Attempts to understand how the pandemic has affected housing tenure patterns has been hampered by changes to large-scale data collection methods necessitated by the need for stop face-to-face contact. However, mortgage data provides little evidence of a significant change in youth home ownership rates during 2020: 43 per cent of mortgages went to 18-35-year-olds, up a percentage point from 2019 but down a percentage point from 2018. After falling markedly during 2020, there was an increase in the number first-time buyer mortgages issued during the first two quarters of 2021, but some of this rise will have been driven by stored-up purchases from 2020.

One very noticeable impact of the pandemic on housing is on house prices, which have defied historical norms during downturns, as well as experts’ predictions, by rising rapidly over the last year. And although they have grown most for detached homes (a roughly 13 per cent increase between July 2019 and July 2021), they have also risen significantly for properties more commonly sought by young families and other first-time buyers like terraced houses (12 per cent) and flats (7 per cent). Rents have grown more slowly than house prices in the two years running to August – and they even fell in London over recent months.

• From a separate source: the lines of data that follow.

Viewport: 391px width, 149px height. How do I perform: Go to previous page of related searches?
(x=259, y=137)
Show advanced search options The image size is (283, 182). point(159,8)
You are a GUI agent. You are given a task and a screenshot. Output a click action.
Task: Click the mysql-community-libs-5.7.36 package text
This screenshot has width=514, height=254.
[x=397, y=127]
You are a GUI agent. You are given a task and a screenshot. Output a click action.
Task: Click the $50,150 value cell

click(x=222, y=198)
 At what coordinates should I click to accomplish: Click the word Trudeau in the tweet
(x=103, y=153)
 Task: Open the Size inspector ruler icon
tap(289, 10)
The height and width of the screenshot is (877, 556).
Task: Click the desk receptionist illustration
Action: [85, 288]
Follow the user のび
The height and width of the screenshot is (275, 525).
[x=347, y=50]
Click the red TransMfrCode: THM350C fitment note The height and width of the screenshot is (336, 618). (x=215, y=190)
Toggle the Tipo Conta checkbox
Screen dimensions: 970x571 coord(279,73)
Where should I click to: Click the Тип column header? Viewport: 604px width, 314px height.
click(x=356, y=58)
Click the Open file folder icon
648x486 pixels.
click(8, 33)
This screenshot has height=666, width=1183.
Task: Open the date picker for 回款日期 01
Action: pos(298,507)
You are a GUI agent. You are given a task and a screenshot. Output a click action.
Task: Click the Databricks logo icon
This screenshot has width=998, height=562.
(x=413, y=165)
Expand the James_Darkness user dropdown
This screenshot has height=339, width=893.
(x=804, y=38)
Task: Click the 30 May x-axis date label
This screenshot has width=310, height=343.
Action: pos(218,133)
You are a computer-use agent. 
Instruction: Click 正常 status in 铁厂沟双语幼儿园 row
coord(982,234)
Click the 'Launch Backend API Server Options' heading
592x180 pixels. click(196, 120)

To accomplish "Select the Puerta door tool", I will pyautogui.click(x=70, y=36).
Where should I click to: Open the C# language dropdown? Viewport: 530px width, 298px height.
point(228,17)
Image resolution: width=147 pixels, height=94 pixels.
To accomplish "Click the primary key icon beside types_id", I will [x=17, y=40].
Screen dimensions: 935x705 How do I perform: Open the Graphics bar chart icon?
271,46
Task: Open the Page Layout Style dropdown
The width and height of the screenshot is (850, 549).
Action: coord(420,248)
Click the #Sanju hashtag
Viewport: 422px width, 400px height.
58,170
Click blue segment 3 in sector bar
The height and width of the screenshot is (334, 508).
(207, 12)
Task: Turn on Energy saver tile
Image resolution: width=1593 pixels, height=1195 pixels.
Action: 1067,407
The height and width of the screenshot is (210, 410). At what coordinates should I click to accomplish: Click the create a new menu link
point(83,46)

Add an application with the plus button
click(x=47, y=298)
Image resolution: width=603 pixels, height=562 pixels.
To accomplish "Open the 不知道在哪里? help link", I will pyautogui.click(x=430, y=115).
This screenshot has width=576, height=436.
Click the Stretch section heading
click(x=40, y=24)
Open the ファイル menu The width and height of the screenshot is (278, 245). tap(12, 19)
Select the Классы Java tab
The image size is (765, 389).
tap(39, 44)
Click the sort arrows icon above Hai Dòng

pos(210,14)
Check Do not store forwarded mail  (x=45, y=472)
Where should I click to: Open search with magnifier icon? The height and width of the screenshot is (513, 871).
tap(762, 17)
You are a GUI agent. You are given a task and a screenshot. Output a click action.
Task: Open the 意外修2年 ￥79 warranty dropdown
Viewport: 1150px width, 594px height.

Yet they remain significantly higher than in recent years, suggesting that the housing costs are unlikely to have fallen much, if at all, for renters as a whole.

We do not yet have definitive housing cost or incomes data for 2020-21 (which would allow us to understand whether and how housing costs relative to incomes have shifted for different age groups during the pandemic), but survey evidence suggests that the Covid-19 pandemic led to a rise in housing arrears in all age groups, and especially among older adults living in the private and socially rented sectors. For example, 2 per cent of 45-54-year-old respondents to our Resolution Foundation-YouGov survey living in the PRS reported that they had arrears in February 2020 compared to 7 per cent in June 2021. This comes on top of rising pre-pandemic housing cost to income ratios, which in 2019-20 remained higher for younger generations than their predecessors at the same age, and especially for those in the PRS.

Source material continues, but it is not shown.